A novel conception of CD4(+) T cells with cytolytic potential (CD4(+) CTL) is emerging. These cells appear to have a part in controlling malignancies and chronic infections. Human parvovirus B19 can cause a persistent infection, yet no data exist on the presence of B19-specific CD4(+) CTLs. Such cells could have a role in the pathogenesis of some autoimmune disorders reported to be associated with B19. We explored the cytolytic potential of human parvovirus B19-specific T cells by stimulating peripheral blood mononuclear cell (PBMC) with recombinant B19-VP2 virus-like particles.

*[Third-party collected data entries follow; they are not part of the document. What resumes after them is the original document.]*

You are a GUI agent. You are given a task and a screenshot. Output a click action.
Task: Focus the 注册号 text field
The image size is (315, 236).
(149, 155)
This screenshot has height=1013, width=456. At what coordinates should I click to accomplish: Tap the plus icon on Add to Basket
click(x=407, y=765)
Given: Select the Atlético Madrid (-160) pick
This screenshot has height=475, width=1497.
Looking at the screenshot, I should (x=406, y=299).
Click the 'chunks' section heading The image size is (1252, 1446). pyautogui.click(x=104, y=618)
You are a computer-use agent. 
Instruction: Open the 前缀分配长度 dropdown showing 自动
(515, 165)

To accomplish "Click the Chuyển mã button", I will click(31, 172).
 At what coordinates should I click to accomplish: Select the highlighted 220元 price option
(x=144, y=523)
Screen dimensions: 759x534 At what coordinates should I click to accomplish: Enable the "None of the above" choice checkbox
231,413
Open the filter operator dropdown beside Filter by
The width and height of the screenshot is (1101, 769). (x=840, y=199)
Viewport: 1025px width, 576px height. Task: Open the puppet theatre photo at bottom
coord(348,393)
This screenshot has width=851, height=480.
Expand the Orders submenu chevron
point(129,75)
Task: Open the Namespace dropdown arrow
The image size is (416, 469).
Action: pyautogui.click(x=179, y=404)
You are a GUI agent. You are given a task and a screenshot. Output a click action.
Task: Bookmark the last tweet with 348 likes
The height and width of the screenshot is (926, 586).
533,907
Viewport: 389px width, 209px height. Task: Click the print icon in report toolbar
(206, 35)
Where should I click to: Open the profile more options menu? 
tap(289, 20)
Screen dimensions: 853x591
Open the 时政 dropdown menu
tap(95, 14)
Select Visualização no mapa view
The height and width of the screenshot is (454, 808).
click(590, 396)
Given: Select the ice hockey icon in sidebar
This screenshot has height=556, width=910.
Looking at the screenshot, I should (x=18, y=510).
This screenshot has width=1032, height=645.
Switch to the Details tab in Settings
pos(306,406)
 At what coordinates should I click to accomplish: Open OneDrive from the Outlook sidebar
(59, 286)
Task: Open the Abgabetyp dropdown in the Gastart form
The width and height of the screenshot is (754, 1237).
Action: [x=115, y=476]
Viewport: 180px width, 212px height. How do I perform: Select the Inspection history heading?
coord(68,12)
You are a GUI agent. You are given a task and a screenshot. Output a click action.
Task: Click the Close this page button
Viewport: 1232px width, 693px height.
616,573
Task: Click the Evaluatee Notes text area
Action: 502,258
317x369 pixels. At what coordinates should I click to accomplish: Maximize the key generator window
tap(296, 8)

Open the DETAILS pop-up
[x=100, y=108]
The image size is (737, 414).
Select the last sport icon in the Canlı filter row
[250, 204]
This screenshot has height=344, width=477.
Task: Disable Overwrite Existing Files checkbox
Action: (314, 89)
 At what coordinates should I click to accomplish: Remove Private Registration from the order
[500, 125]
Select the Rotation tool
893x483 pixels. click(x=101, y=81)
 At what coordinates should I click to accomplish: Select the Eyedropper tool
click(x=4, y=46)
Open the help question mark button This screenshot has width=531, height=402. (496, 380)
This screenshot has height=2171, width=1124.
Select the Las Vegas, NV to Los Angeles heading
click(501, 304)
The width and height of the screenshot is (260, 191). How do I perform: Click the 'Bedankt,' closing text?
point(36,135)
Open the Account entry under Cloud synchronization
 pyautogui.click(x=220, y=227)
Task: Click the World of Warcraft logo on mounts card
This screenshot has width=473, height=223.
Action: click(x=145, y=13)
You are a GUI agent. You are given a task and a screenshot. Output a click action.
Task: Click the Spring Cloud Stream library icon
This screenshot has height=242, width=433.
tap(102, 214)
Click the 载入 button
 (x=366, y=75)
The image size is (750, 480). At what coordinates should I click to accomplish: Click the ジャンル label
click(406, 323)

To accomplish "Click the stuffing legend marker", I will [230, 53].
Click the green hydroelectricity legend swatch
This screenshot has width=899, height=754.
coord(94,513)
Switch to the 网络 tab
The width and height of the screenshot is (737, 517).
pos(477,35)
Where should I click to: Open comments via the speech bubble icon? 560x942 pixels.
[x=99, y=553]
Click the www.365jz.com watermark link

The cytolytic potential was determined by enzyme immunoassay-based quantitation of granzyme B (GrB) and perforin from the tissue culture supernatants, by intracellular cytokine staining (ICS) and by detecting direct cytotoxicity. GrB and perforin responses with the B19 antigen were readily detectable in B19-seropositive individuals. T-cell depletion, HLA blocking and ICS experiments showed GrB and perforin to be secreted by CD4(+) T cells. CD4(+) T cells with strong GrB responses were found to exhibit direct cytotoxicity. As anticipated, ICS of B19-specific CD4(+) T cells showed expected co-expression of GrB, perforin and interferon gamma (IFN-γ). Unexpectedly, also a strong co-expression of GrB and interleukin 17 (IL-17) was detected. These cells expressed natural killer (NK) cell surface marker CD56, together with the CD4 surface marker. To our knowledge, this is the first report on virus-specific CD4(+) CTLs co-expressing CD56 antigen. Our results suggest a role for CD4(+) CTL in B19 immunity. Such cells could function within both immune regulation and triggering of autoimmune phenomena such as systemic lupus erythematosus (SLE) or rheumatoid arthritis.